====== Texto de leitura
Ilan Goldfajn e Sergio Margulis
Globo (publicado em 13/07/2021)
O financiamento sustentável está em alta no mercado financeiro. Respondendo à demanda de investidores, os administradores de ativos estão criando diversos instrumentos e fundos ambientais, sociais e de governança (ESG na sigla em inglês) para canalizar com mais eficiência essa demanda.
Pesquisa da Morningstar mostra que o número de investidores ESG aumentou de 81 para 138 em 30 empresas de energia limpa nos 12 meses que terminaram em fim de 2020. Os investidores comuns também aumentaram de 390 para 624 no mesmo período.
Nas economias avançadas, produtos não sustentáveis começam a ser rejeitados principalmente pelos mais jovens. Com isso, empresas se veem forçadas a aderir a práticas mais sustentáveis. Ironia: a mudança está ocorrendo via mecanismos de mercado.
Já faz 50 anos do artigo do economista Milton Friedman no The New York Times onde estabeleceu o princípio que, sob determinadas condições, a maximização do retorno aos acionistas leva a um resultado que também é o socialmente desejável.
============
Por favor, repita sem alterações o trecho do texto sobre financiamento sustentável, começando em "Ilan Goldfajn e" e indo até "mecanismos de mercado.". A listagem abaixo é um material separado do texto.
====== Listagem exibida
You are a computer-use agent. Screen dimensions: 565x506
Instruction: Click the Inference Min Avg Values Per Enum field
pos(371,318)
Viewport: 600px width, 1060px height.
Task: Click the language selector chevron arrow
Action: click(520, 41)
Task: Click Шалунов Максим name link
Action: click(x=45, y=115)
============
▶ **Sua solução**
Ilan Goldfajn e Sergio Margulis
Globo (publicado em 13/07/2021)
O financiamento sustentável está em alta no mercado financeiro. Respondendo à demanda de investidores, os administradores de ativos estão criando diversos instrumentos e fundos ambientais, sociais e de governança (ESG na sigla em inglês) para canalizar com mais eficiência essa demanda.
Pesquisa da Morningstar mostra que o número de investidores ESG aumentou de 81 para 138 em 30 empresas de energia limpa nos 12 meses que terminaram em fim de 2020. Os investidores comuns também aumentaram de 390 para 624 no mesmo período.
Nas economias avançadas, produtos não sustentáveis começam a ser rejeitados principalmente pelos mais jovens. Com isso, empresas se veem forçadas a aderir a práticas mais sustentáveis. Ironia: a mudança está ocorrendo via mecanismos de mercado.